(Collected data entries)
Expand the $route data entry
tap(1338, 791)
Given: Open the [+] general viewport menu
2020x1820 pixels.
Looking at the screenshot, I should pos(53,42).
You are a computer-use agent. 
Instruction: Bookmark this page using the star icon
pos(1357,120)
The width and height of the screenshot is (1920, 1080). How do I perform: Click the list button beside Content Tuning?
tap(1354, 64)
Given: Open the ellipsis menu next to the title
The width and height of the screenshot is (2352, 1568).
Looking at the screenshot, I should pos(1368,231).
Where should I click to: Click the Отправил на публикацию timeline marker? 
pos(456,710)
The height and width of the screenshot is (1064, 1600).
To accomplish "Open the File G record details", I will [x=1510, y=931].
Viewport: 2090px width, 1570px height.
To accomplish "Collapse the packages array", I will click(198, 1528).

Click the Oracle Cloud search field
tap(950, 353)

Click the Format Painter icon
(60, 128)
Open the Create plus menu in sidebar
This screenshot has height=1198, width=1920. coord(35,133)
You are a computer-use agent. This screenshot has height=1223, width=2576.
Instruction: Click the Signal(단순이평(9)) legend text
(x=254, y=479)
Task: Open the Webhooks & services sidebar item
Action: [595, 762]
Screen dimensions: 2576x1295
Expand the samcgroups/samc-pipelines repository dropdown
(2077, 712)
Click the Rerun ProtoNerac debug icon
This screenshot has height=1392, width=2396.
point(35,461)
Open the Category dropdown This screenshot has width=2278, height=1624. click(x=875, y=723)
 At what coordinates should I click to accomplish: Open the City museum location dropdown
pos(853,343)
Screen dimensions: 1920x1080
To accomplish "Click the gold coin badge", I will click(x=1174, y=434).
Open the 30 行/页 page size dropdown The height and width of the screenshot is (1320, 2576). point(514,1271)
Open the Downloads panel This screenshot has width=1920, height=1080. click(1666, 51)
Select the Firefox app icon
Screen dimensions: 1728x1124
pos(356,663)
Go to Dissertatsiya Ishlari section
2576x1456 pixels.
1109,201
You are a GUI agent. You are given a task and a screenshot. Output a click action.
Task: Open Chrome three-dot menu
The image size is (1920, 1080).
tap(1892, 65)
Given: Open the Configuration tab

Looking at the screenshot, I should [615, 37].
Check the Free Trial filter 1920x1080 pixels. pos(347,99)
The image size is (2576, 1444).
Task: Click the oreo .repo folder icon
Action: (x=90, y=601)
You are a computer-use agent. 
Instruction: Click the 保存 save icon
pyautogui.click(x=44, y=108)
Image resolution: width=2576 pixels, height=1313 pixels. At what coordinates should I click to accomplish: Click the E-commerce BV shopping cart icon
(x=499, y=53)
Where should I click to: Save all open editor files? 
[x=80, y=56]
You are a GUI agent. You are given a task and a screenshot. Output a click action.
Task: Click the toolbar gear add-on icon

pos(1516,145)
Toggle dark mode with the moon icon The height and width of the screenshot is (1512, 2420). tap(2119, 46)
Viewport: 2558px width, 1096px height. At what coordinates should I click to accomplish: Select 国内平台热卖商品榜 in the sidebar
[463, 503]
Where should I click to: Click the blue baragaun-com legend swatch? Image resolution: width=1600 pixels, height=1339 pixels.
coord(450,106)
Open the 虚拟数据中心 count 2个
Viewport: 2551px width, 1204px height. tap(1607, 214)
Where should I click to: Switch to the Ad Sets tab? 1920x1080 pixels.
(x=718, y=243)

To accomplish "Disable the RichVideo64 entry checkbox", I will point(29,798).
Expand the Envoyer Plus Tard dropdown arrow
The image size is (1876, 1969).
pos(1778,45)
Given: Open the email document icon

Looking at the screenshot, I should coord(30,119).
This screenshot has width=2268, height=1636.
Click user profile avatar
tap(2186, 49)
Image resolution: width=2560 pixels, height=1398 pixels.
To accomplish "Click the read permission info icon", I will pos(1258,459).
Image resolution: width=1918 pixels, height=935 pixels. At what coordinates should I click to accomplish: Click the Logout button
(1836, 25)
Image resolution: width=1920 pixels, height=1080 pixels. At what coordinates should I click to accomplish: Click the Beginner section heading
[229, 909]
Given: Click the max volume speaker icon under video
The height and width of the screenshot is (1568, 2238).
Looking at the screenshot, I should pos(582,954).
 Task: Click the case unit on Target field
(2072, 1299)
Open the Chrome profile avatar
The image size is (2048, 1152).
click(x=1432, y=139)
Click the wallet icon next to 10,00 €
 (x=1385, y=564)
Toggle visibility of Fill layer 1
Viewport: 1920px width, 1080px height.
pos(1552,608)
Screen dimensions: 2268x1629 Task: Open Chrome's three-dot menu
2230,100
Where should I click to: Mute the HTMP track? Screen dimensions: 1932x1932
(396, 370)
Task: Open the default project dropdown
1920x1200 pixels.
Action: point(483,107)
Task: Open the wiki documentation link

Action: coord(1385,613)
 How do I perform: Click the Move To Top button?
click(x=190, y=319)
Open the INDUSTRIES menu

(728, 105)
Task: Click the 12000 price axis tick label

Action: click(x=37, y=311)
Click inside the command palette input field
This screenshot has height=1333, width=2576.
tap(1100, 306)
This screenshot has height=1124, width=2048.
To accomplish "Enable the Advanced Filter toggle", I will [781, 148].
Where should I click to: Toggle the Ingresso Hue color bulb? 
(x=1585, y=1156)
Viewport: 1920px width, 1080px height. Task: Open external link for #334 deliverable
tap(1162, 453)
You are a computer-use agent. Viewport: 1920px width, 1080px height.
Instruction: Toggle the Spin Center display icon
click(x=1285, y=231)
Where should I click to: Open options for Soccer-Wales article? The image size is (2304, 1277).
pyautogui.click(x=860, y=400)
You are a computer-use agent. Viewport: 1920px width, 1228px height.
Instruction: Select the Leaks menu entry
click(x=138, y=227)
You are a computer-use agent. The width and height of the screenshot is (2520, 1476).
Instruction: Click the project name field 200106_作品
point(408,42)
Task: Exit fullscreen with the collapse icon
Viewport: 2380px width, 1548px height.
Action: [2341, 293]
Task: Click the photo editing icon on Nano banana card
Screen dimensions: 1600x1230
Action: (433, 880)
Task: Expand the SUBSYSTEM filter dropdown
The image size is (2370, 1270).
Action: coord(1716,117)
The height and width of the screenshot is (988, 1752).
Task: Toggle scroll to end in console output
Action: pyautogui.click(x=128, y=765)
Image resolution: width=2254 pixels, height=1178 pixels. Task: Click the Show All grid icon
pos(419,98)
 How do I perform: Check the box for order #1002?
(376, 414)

- **TASK**
Make an exact copy of the records.

- **RESPONSE**
Expand the $route data entry
tap(1338, 791)
Given: Open the [+] general viewport menu
2020x1820 pixels.
Looking at the screenshot, I should pos(53,42).
You are a computer-use agent. 
Instruction: Bookmark this page using the star icon
pos(1357,120)
The width and height of the screenshot is (1920, 1080). How do I perform: Click the list button beside Content Tuning?
tap(1354, 64)
Given: Open the ellipsis menu next to the title
The width and height of the screenshot is (2352, 1568).
Looking at the screenshot, I should pos(1368,231).
Where should I click to: Click the Отправил на публикацию timeline marker? 
pos(456,710)
The height and width of the screenshot is (1064, 1600).
To accomplish "Open the File G record details", I will [x=1510, y=931].
Viewport: 2090px width, 1570px height.
To accomplish "Collapse the packages array", I will click(198, 1528).

Click the Oracle Cloud search field
tap(950, 353)

Click the Format Painter icon
(60, 128)
Open the Create plus menu in sidebar
This screenshot has height=1198, width=1920. coord(35,133)
You are a computer-use agent. This screenshot has height=1223, width=2576.
Instruction: Click the Signal(단순이평(9)) legend text
(x=254, y=479)
Task: Open the Webhooks & services sidebar item
Action: [595, 762]
Screen dimensions: 2576x1295
Expand the samcgroups/samc-pipelines repository dropdown
(2077, 712)
Click the Rerun ProtoNerac debug icon
This screenshot has height=1392, width=2396.
point(35,461)
Open the Category dropdown This screenshot has width=2278, height=1624. click(x=875, y=723)
 At what coordinates should I click to accomplish: Open the City museum location dropdown
pos(853,343)
Screen dimensions: 1920x1080
To accomplish "Click the gold coin badge", I will click(x=1174, y=434).
Open the 30 行/页 page size dropdown The height and width of the screenshot is (1320, 2576). point(514,1271)
Open the Downloads panel This screenshot has width=1920, height=1080. click(1666, 51)
Select the Firefox app icon
Screen dimensions: 1728x1124
pos(356,663)
Go to Dissertatsiya Ishlari section
2576x1456 pixels.
1109,201
You are a GUI agent. You are given a task and a screenshot. Output a click action.
Task: Open Chrome three-dot menu
The image size is (1920, 1080).
tap(1892, 65)
Given: Open the Configuration tab

Looking at the screenshot, I should [615, 37].
Check the Free Trial filter 1920x1080 pixels. pos(347,99)
The image size is (2576, 1444).
Task: Click the oreo .repo folder icon
Action: (x=90, y=601)
You are a computer-use agent. 
Instruction: Click the 保存 save icon
pyautogui.click(x=44, y=108)
Image resolution: width=2576 pixels, height=1313 pixels. At what coordinates should I click to accomplish: Click the E-commerce BV shopping cart icon
(x=499, y=53)
Where should I click to: Save all open editor files? 
[x=80, y=56]
You are a GUI agent. You are given a task and a screenshot. Output a click action.
Task: Click the toolbar gear add-on icon

pos(1516,145)
Toggle dark mode with the moon icon The height and width of the screenshot is (1512, 2420). tap(2119, 46)
Viewport: 2558px width, 1096px height. At what coordinates should I click to accomplish: Select 国内平台热卖商品榜 in the sidebar
[463, 503]
Where should I click to: Click the blue baragaun-com legend swatch? Image resolution: width=1600 pixels, height=1339 pixels.
coord(450,106)
Open the 虚拟数据中心 count 2个
Viewport: 2551px width, 1204px height. tap(1607, 214)
Where should I click to: Switch to the Ad Sets tab? 1920x1080 pixels.
(x=718, y=243)

To accomplish "Disable the RichVideo64 entry checkbox", I will point(29,798).
Expand the Envoyer Plus Tard dropdown arrow
The image size is (1876, 1969).
pos(1778,45)
Given: Open the email document icon

Looking at the screenshot, I should coord(30,119).
This screenshot has width=2268, height=1636.
Click user profile avatar
tap(2186, 49)
Image resolution: width=2560 pixels, height=1398 pixels.
To accomplish "Click the read permission info icon", I will pos(1258,459).
Image resolution: width=1918 pixels, height=935 pixels. At what coordinates should I click to accomplish: Click the Logout button
(1836, 25)
Image resolution: width=1920 pixels, height=1080 pixels. At what coordinates should I click to accomplish: Click the Beginner section heading
[229, 909]
Given: Click the max volume speaker icon under video
The height and width of the screenshot is (1568, 2238).
Looking at the screenshot, I should pos(582,954).
 Task: Click the case unit on Target field
(2072, 1299)
Open the Chrome profile avatar
The image size is (2048, 1152).
click(x=1432, y=139)
Click the wallet icon next to 10,00 €
 (x=1385, y=564)
Toggle visibility of Fill layer 1
Viewport: 1920px width, 1080px height.
pos(1552,608)
Screen dimensions: 2268x1629 Task: Open Chrome's three-dot menu
2230,100
Where should I click to: Mute the HTMP track? Screen dimensions: 1932x1932
(396, 370)
Task: Open the default project dropdown
1920x1200 pixels.
Action: point(483,107)
Task: Open the wiki documentation link

Action: coord(1385,613)
 How do I perform: Click the Move To Top button?
click(x=190, y=319)
Open the INDUSTRIES menu

(728, 105)
Task: Click the 12000 price axis tick label

Action: click(x=37, y=311)
Click inside the command palette input field
This screenshot has height=1333, width=2576.
tap(1100, 306)
This screenshot has height=1124, width=2048.
To accomplish "Enable the Advanced Filter toggle", I will [781, 148].
Where should I click to: Toggle the Ingresso Hue color bulb? 
(x=1585, y=1156)
Viewport: 1920px width, 1080px height. Task: Open external link for #334 deliverable
tap(1162, 453)
You are a computer-use agent. Viewport: 1920px width, 1080px height.
Instruction: Toggle the Spin Center display icon
click(x=1285, y=231)
Where should I click to: Open options for Soccer-Wales article? The image size is (2304, 1277).
pyautogui.click(x=860, y=400)
You are a computer-use agent. Viewport: 1920px width, 1228px height.
Instruction: Select the Leaks menu entry
click(x=138, y=227)
You are a computer-use agent. The width and height of the screenshot is (2520, 1476).
Instruction: Click the project name field 200106_作品
point(408,42)
Task: Exit fullscreen with the collapse icon
Viewport: 2380px width, 1548px height.
Action: [2341, 293]
Task: Click the photo editing icon on Nano banana card
Screen dimensions: 1600x1230
Action: (433, 880)
Task: Expand the SUBSYSTEM filter dropdown
The image size is (2370, 1270).
Action: coord(1716,117)
The height and width of the screenshot is (988, 1752).
Task: Toggle scroll to end in console output
Action: pyautogui.click(x=128, y=765)
Image resolution: width=2254 pixels, height=1178 pixels. Task: Click the Show All grid icon
pos(419,98)
 How do I perform: Check the box for order #1002?
(376, 414)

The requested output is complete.